Essa “voz da luz” não seria o desenho, ou seja, o traço? E quando a luz se exprime completamente, tudo se colore. A pintura é propriamente uma linguagem luminosa.
(2.1a)
Du Thrace magique
(Do trácio encantado)
Orfeu nasceu na Trácia. Esse poeta sublime tocava uma lira que lhe dera Mercúrio. Era feita da carapaça de uma tartaruga, revestida de couro, com dois braços, cavalete, e cordas feitas de tripas de ovelha. Mercúrio deu liras iguais também a Apolo e a Anfião. Quanto Orfeu tocava e cantava, os animais selvagens vinham lhe escutar o canto. Orfeu inventou todas as ciências, todas as artes. Iniciado em mágica, conhecia o futuro e previu ao modo cristão a vinda do SALVADOR.
(3.1-2)
Mes durs rêves formels sauront te chevaucher,
Mon destin au char d’or sera ton bon cocher.
(Rijo e formal, meu sonho põe-te a cavalgar
Em carro d’ouro, meu destino a te guiar)
O primeiro a montar Pégaso foi Belerofonte, quando ia atacar a Quimera. Existem hoje muitas quimeras, e antes de combater qualquer uma, a maior inimiga da poesia, deve-se arrear Pégaso e atrelá-lo. Bem se sabe o que quero dizer.
Notas do tradutor
(1.4)
Hermès Trismégiste en son Pimandre
(Qual Trimegisto, no Pimandro)
Pimandro ou Pimander é o primeiro livro dos Corpus hermeticum, conjunto de tratados atribuídos a Hermes Trimegisto.
(2.1a)
Du Thrace magique
(Do trácio encantado)
A Trácia é uma região do sudoeste europeu, atualmente dividida entre Bulgária, Grécia e Turquia, limitada pela Cordilheira dos Balcãs (norte) e pelos Mares Egeu (sul) e Negro (leste).
(2. Nota do autor)
Anfion
(Anfião)
Filho de Zeus e Antíope, e esposo da rainha Níobe. Tocando sua lira, Anfião comandou que as pedras se ordenassem para formar os muros da cidade nascente de Tebas.
(3. Nota do autor)
Pégase, Bellérophon, Chimère
(Pégaso, Belerofonte, Quimera)
Pégaso é um cavalo alado, nascido do sangue de Medusa decapitada pelo herói Perseu; de uma sua pegada no monte Hélicon, surge a fonte Hipocrene, sagrada às Musas (cf. Ovídio, Metamorfoses, 4.785, 6.252-3).
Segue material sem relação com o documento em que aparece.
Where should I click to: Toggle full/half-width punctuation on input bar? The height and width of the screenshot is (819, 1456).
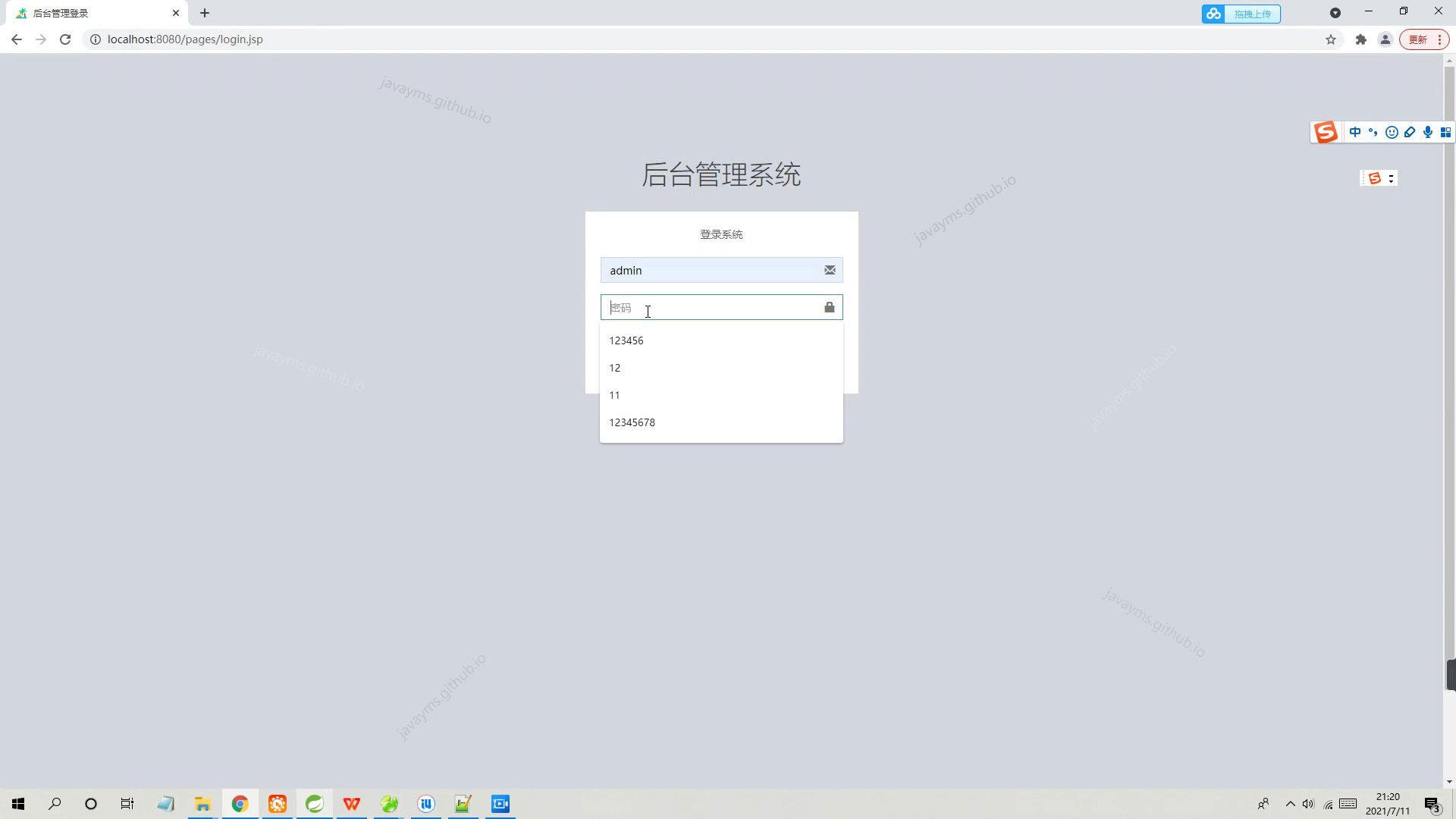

O herói Belerofonte, cujos feitos são narrados por Homero (Ilíada, 6.155-200), montou-o para derrotar a Quimera, tríplice fera com cauda de serpente, corpo de cabra e cabeça de leão (cf. Ilíada, 6.181-3).
(4.3a)
Jason
(Jasão)
Líder dos argonautas, chega com seus companheiros à Cólquida, em busca do velocino de ouro (velocino ou velo é a pele do carneiro, ainda com a lã), em posse do rei Eetes. Jasão passa nas provas impostas pelo rei com a ajuda da filha deste, Medéia.